Amnesty

PrintPrintEmailEmail

When the war began, the United States Army numoered about two hundred thousand men. By the end of 1918 that number had swollen to nearly four million, more than half of whom had been drafted. Open resistance to the draft was at a minimum (compared with what had taken place in the Civil War) despite its being the first truly comprehensive draft in history. More than twenty-four million men were registered, and eventually 2,810,296 were inducted. There were, however, some two hundred thousand draft evaders, who, if caught and found guilty, were subject to up to five years in prison.

A total of 3,989 conscientious objectors were assigned to alternative service or to noncombatant military service. Four hundred and fifty men who failed to meet the narrow test for C.O. status or who simply refused outright to cooperate with the military system in any way (for example, by refusing to register for the draft) were imprisoned for terms up to five years.

The precise number of military deserters is not known, but the figure undoubtedly ran into the thousands. Between the armistice and February, 1920, for instance, 11,089 men deserted the Army.

In addition, there were at least two thousand “political” prisoners who had been found guilty and jailed under two wartime measures, the Espionage Act of 1917 and the Sedition Act of 1918. The latter prohibited, among other things, the use of “profane, scurrilous or abusive language” against the government or any of its leaders. Both laws provided for fines up to ten thousand dollars and prison terms up to twenty years. Hundreds of Socialists, including Eugene Debs, the party’s Presidential candidate in 1916, who opposed the war on ideological grounds, were sent to prison. Debs was sentenced to ten years. Several hundred members of the Industrial Workers of the World ( I.W.W. ), including “Big Bill” Haywood, who received twenty years, were similarly jailed for opposing the war.
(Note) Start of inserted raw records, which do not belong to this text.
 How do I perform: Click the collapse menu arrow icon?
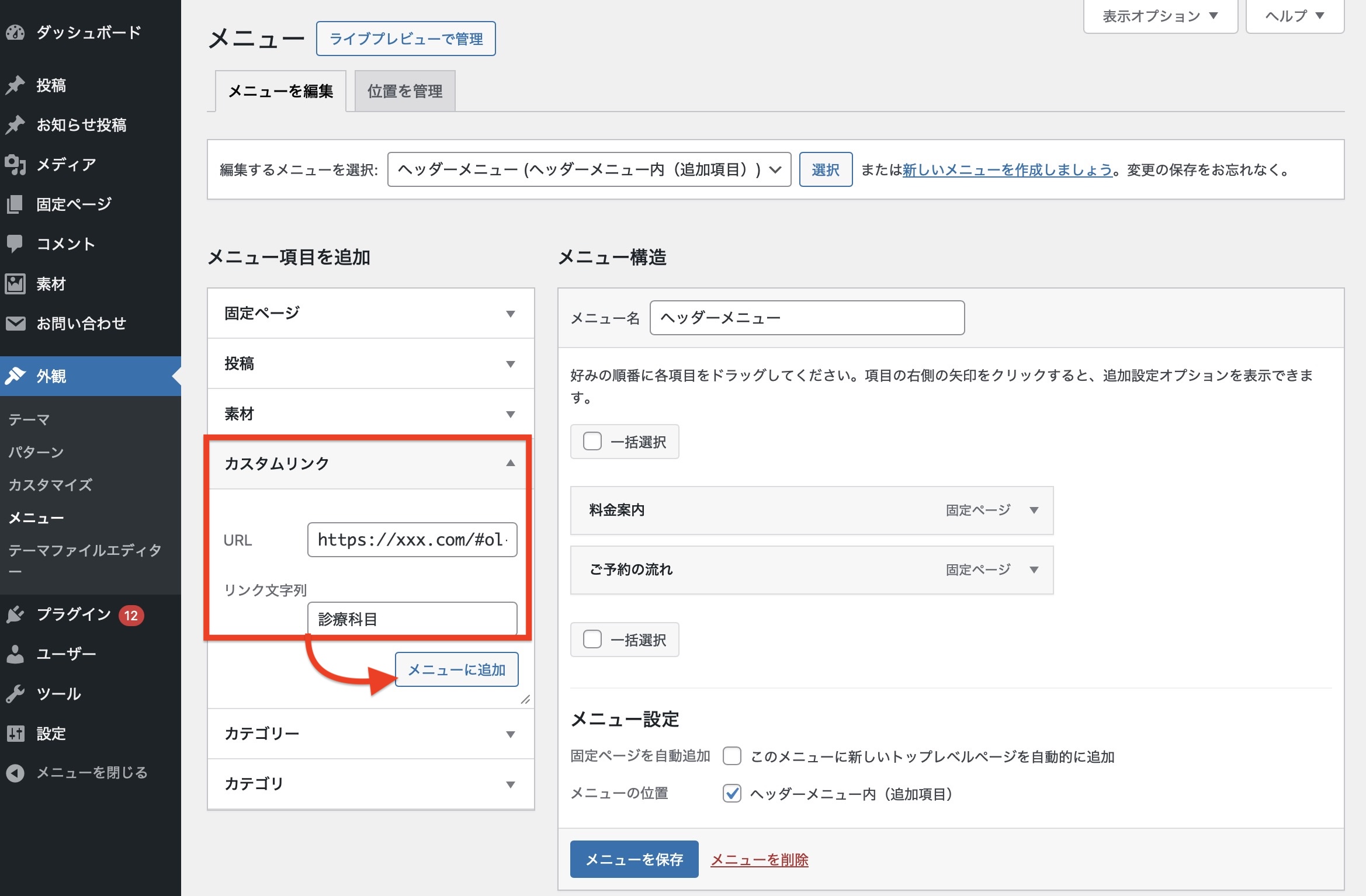click(15, 773)
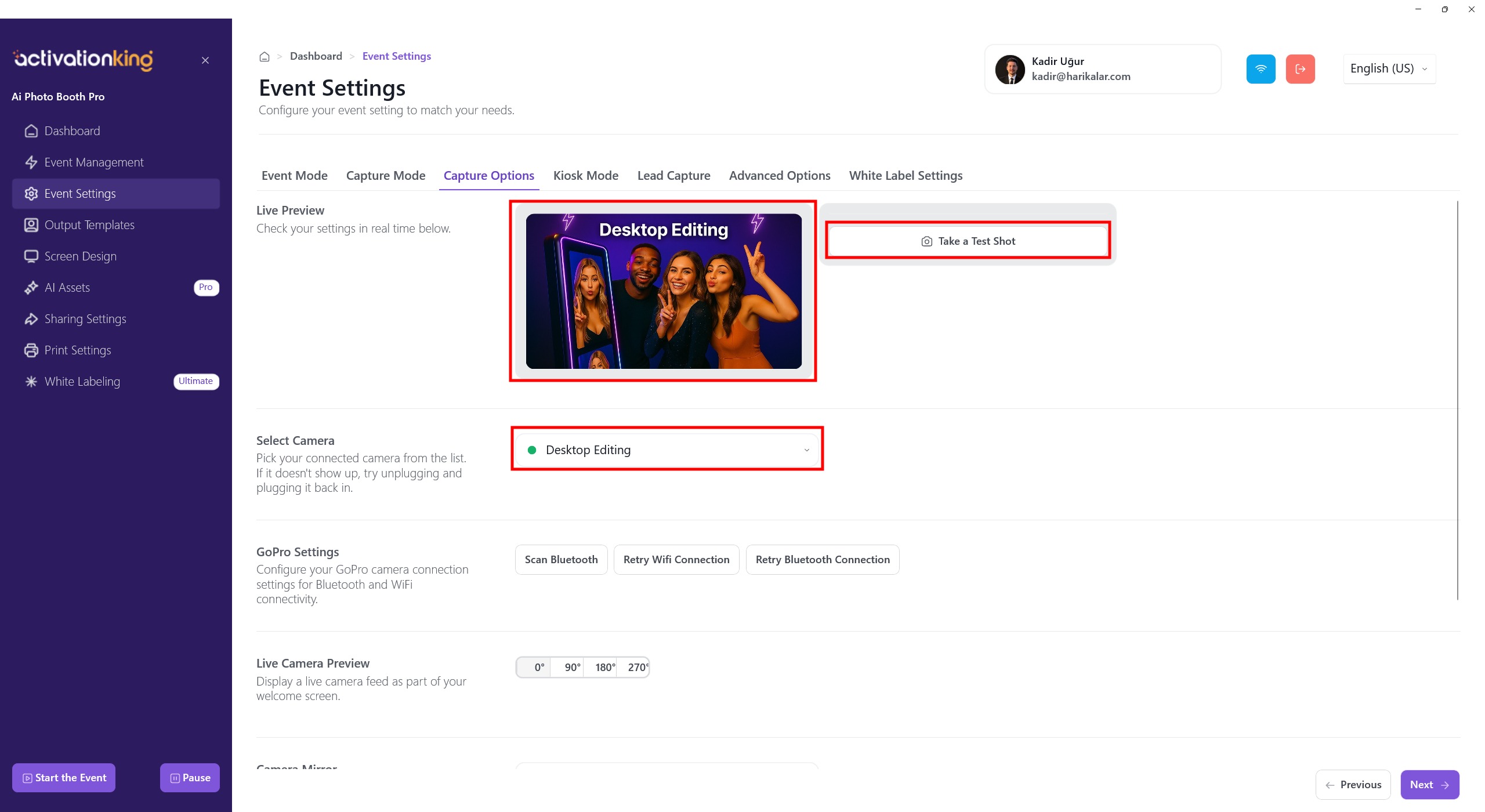Viewport: 1485px width, 812px height.
Task: Switch to the Advanced Options tab
Action: click(779, 176)
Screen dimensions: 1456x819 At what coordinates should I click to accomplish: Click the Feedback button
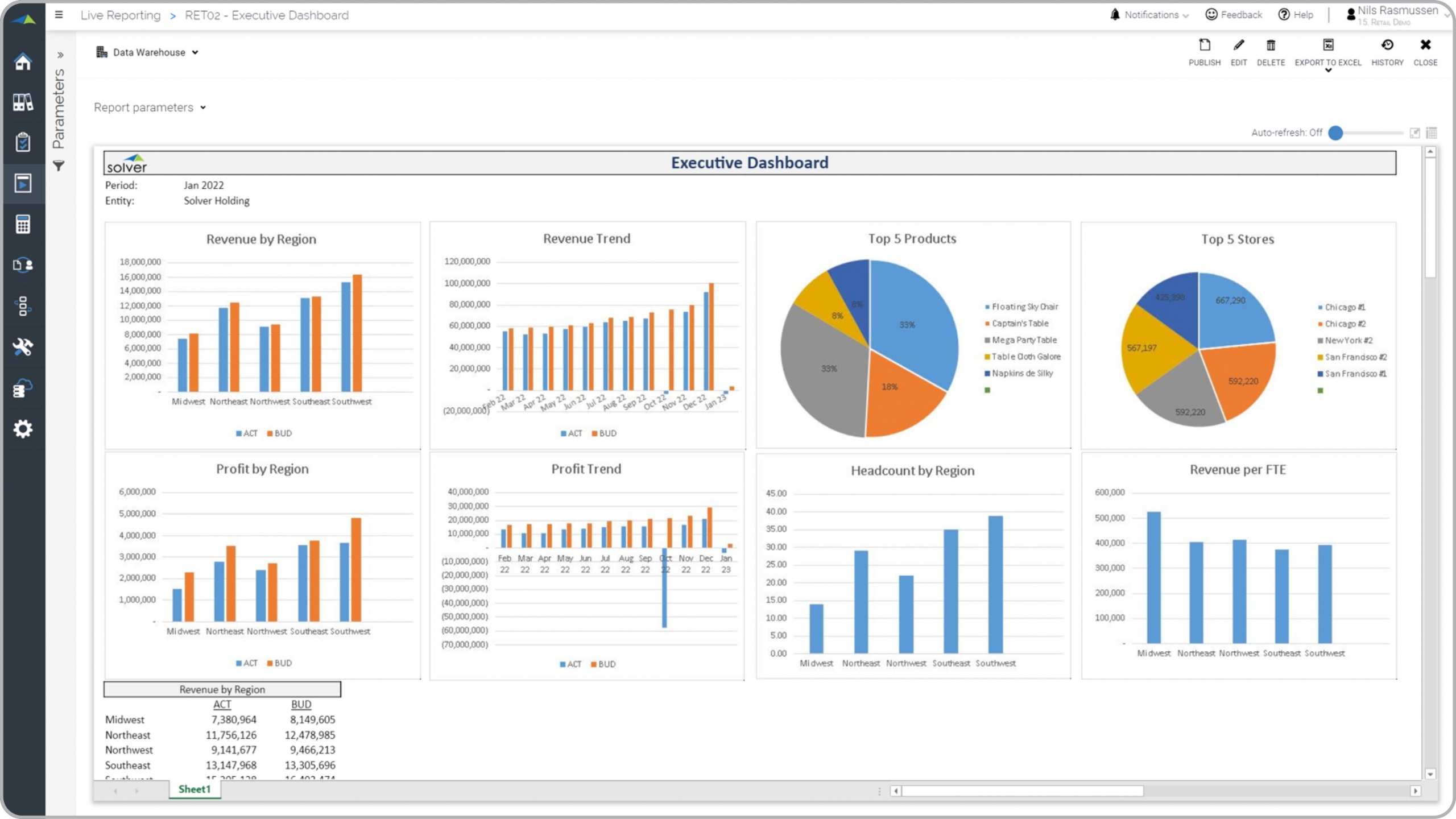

With the armistice various peace groups pressed for amnesty without success. Wilson adamantly refused to consider the matter, either as a general pardon for all or as individual pardons granted case by case. The clearest statement of his position concerned Debs, whose release had been the subject of numerous editorials once the war was over. Speaking privately to an aide, the President said: “I will never consent to the pardon of this man. … Were I to consent to it, I should never be able to look into the faces of the mothers of this country who sent their boys to the other side. While the flower of American youth was pouring out its blood to vindicate the cause of civilization, this man, Debs, stood behind the lines, sniping, attacking, and denouncing them.… This man was a traitor to his country and he will never be pardoned during my administration.”

Debs was finally pardoned by Warren Harding on Christmas Eve, 1921, along with twenty-three other political prisoners. Over the next two years Harding freed hundreds of others on a case-by-case basis, refusing to resort to general amnesty. In June, 1923, in one of his last acts as President, he freed twenty-seven members of the I.W.W.

After Harding’s death Coolidge continued his predecessor’s practice of freeing political prisoners after a case-by-case review. On March 5, 1924, he pardoned nearly one hundred deserters who had left their units after November, 1918. But neither Wilson nor Harding nor Coolidge pardoned any wartime deserters or draft evaders.

The last of the World War I pardons was tendered by Franklin Roosevelt on December 23, 1933, in a Christmas amnesty that, fifteen years after the war, restored voting rights and other civil liberties to fifteen hundred violators of the Espionage Act who had finished serving their sentences.

1945-52.

Similarly, in World War II , a policy of selective pardon was followed. Nearly 12,466,000 Americans served in the armed forces during the war. Of these, 8,300,000 were in the Army, and 61 per cent of them were draftees. The official figure for draft evasions is 348,217, but this figure is misleading because it lumps together technical violations (e.g., reporting on the wrong day) as well as direct evasions. In any case the number of evasions was substantial.

In all, 36,887 men claimed C.O. status or volunteered for alternative service under the draft classification IV-E . A total of 6,086 men were imprisoned either because they had refused induction outright, refused to register for the draft, or failed to meet the narrow test for C.O. status. Among them were more than four thousand Jehovah’s Witnesses who were refused deferments as ministers of their faith, 167 Negro Muslims (now Black Muslims) who refused to join a segregated army, and a number of Hopi Indians whose pacifism was not recognized by the government.

As in World War I the number of deserters is not known, but as late as 1944 the Army was recording a rate of sixty-three desertions for every thousand men on active duty.